I know every word she tells me comes from her heart, and I start to wonder if I’m strong enough to make the right decisions for myself.
And the best decisions for my baby.

We arrive back in town shortly before daybreak, and I tell her I don’t want to go to my apartment. Right now, I don’t want to be alone. I have no idea where Brian is, if he’s back in town or if he continued on to his parents’ house; I’m scared to not know his whereabouts, and I know I’ll be able to better prepare myself once I find out.

So instead of my place, we go to her parents’ home and quietly head to her room upstairs. Her parents are aware of Brian, and I know once they see me here, they won’t question me at all. They are good people like that. I slip on one of Rebecca’s t-shirts and crawl into bed, pulling the covers up as high as I can get them without covering my face. Hiding under the covers doesn’t make the pain go away, but for the moment, it provides enough comfort to allow me to drift off to a peaceful sleep. My body is screaming for rest, and right now, I need all the rest I can get, for myself and for the baby, because I’m not sure what tomorrow holds.

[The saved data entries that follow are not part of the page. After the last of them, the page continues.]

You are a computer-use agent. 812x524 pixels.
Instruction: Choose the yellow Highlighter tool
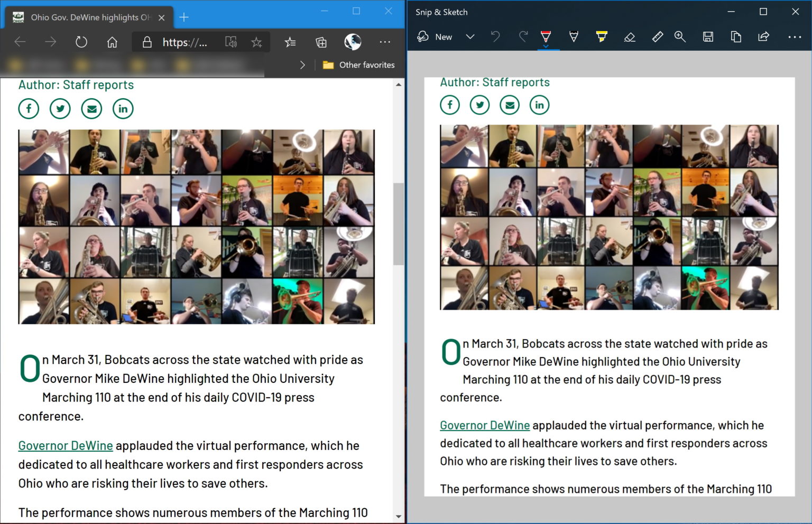click(602, 37)
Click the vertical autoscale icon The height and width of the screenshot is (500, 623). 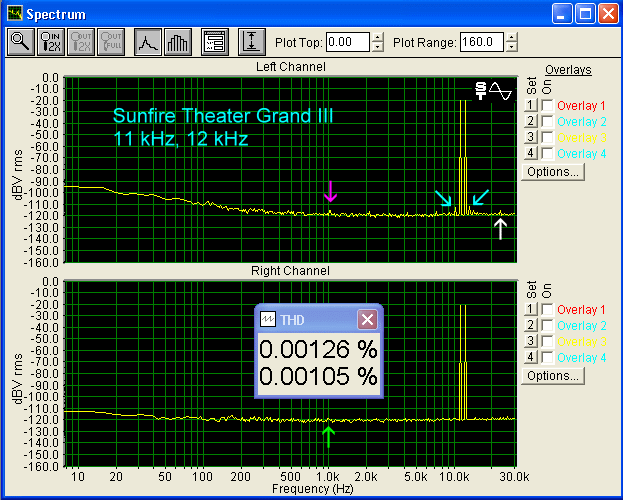tap(251, 42)
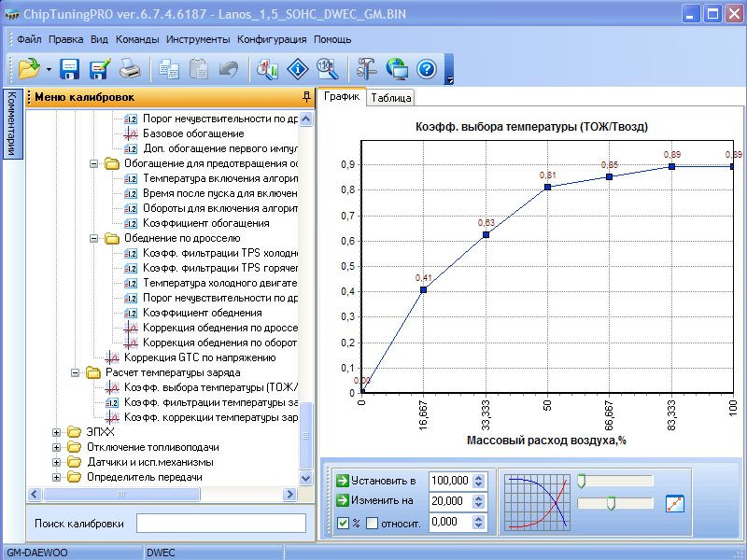
Task: Click the binary search magnifier icon
Action: tap(328, 68)
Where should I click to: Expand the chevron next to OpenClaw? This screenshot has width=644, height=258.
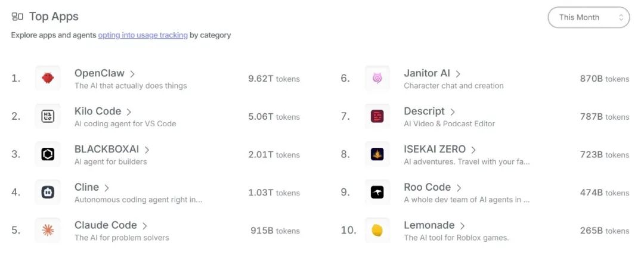tap(132, 74)
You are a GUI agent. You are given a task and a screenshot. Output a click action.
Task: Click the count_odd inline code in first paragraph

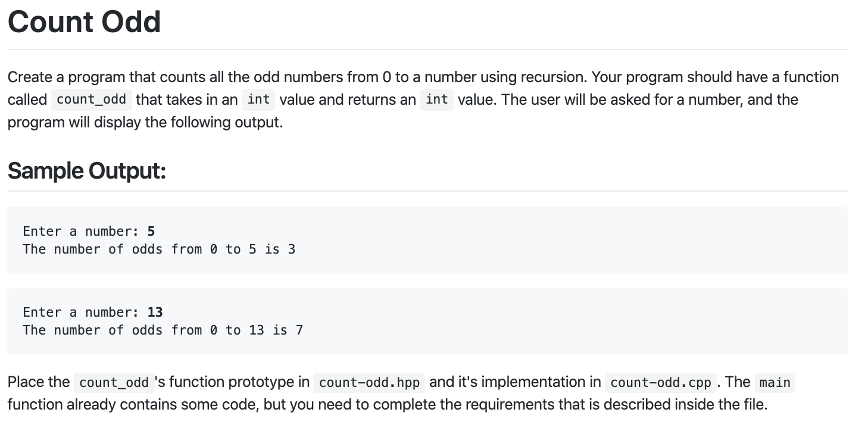[92, 99]
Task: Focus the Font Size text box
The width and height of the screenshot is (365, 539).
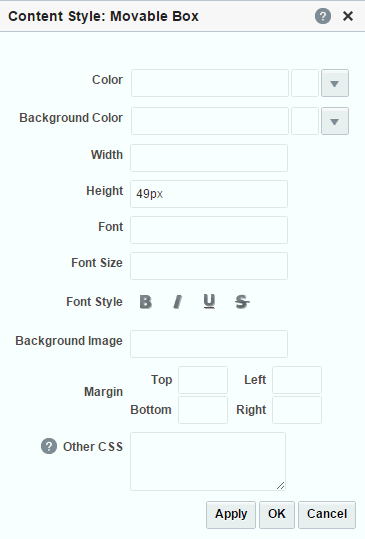Action: (x=209, y=266)
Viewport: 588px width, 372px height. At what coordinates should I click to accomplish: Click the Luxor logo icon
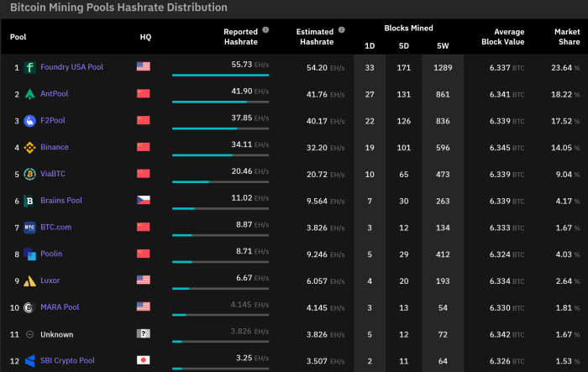[29, 280]
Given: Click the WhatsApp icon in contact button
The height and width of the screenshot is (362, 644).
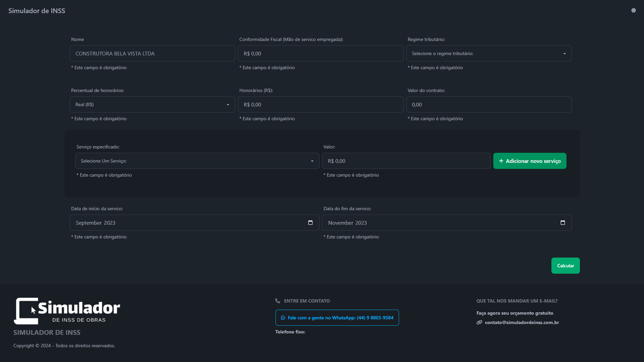Looking at the screenshot, I should pyautogui.click(x=283, y=318).
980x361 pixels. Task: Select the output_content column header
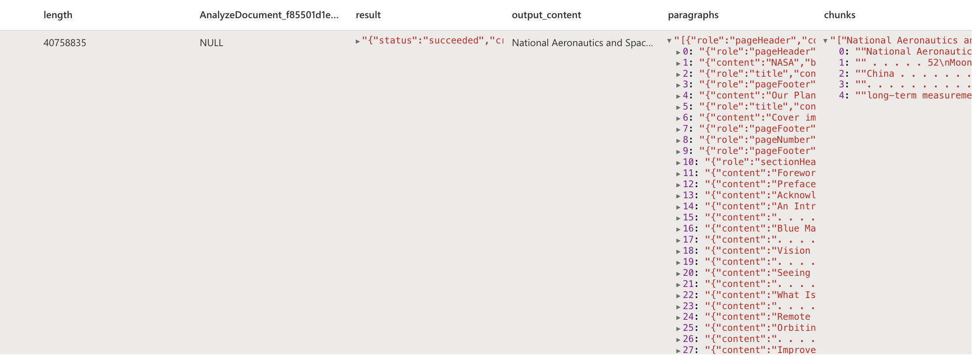pyautogui.click(x=546, y=15)
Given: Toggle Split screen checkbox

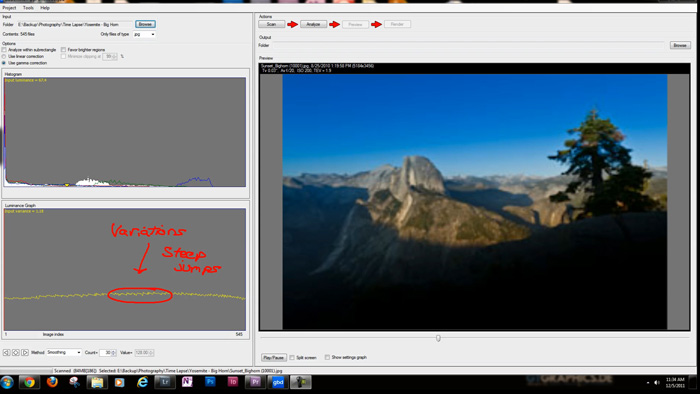Looking at the screenshot, I should pyautogui.click(x=292, y=357).
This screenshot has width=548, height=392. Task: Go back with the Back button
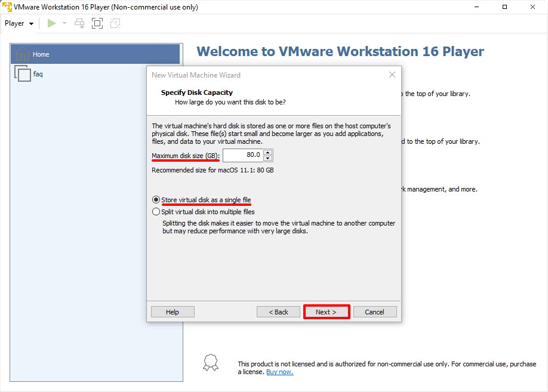click(278, 312)
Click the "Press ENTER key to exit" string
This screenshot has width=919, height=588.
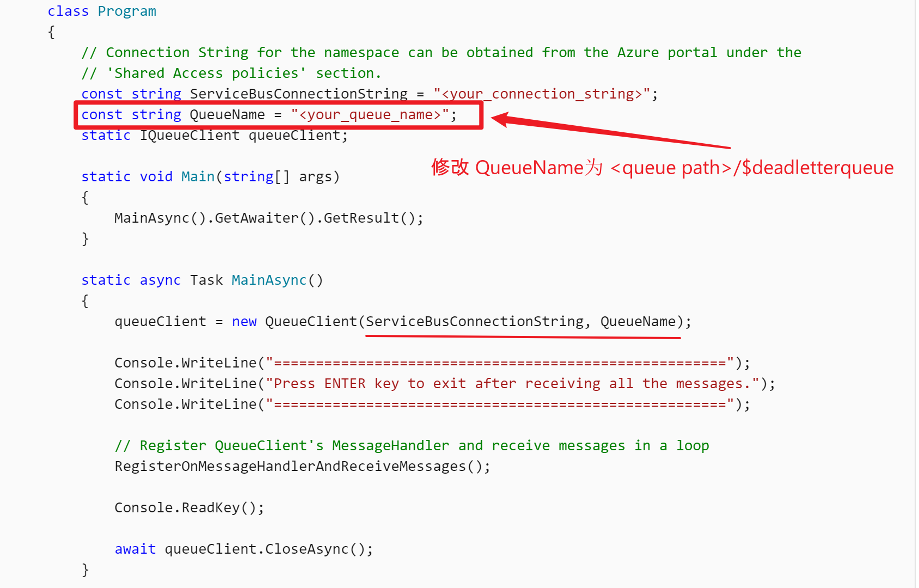(x=512, y=384)
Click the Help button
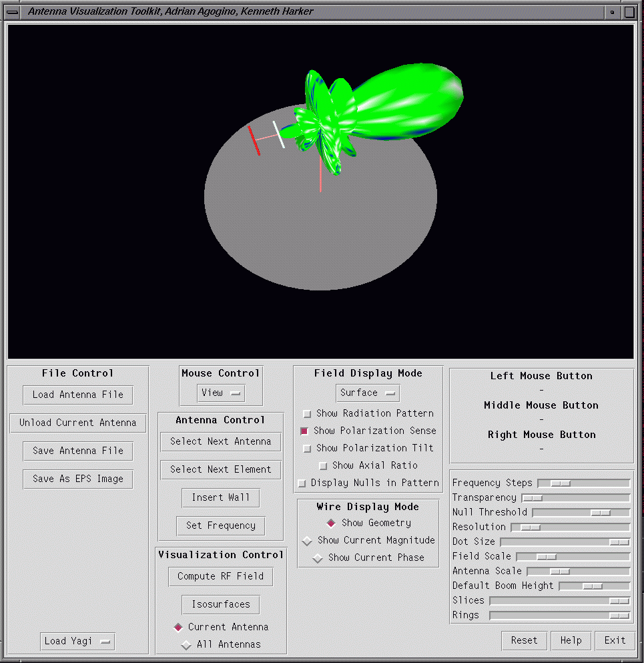Screen dimensions: 644x663 coord(571,640)
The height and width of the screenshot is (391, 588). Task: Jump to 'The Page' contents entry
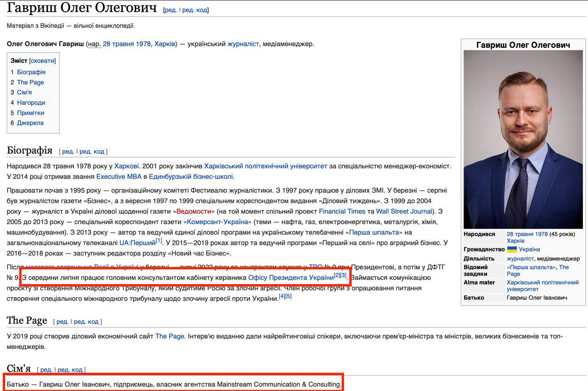tap(30, 82)
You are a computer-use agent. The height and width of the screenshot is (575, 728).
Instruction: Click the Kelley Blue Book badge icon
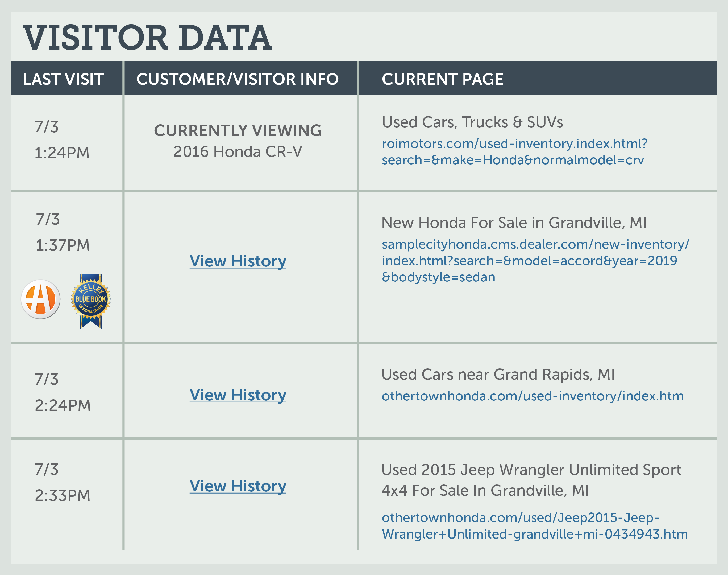tap(91, 301)
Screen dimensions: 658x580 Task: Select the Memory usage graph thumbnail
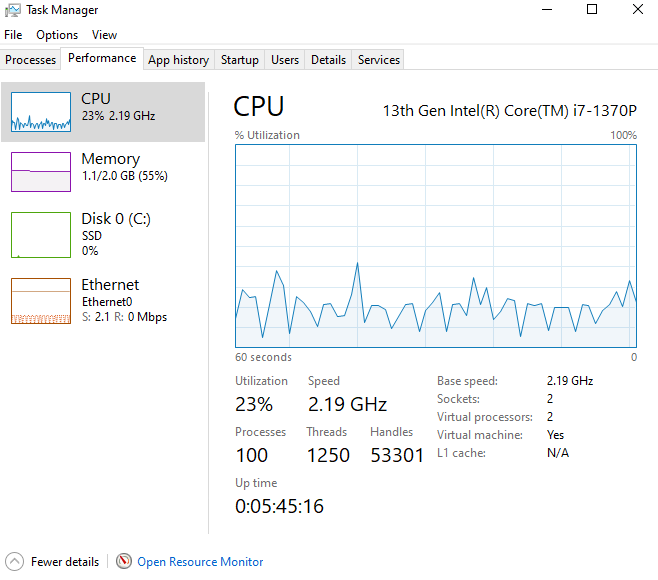pos(41,172)
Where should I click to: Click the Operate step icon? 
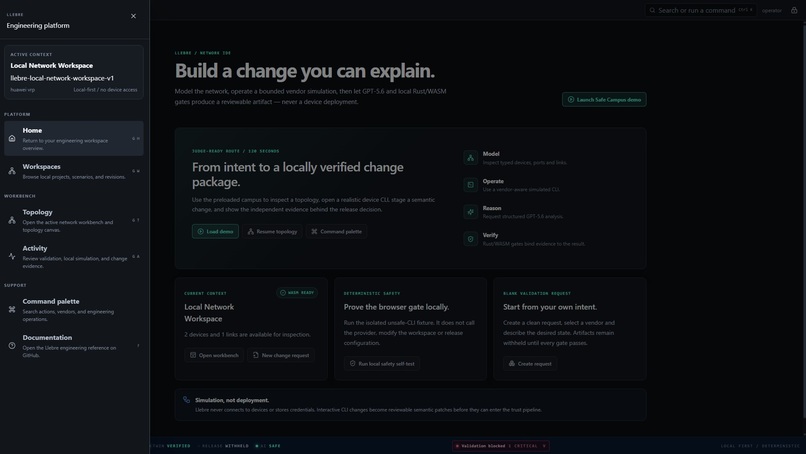(470, 185)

When I wake from my sound sleep, I see Rebecca is not in the room. The door is pulled shut and everything in the room is still. I slip on a pair of pajama bottoms that are folded on the end of the bed. I assume Rebecca laid these out for me. I walk downstairs and hear the television playing, coming from the direction of the family room. I stand in the doorway and Rebecca jumps up as soon as she sees me.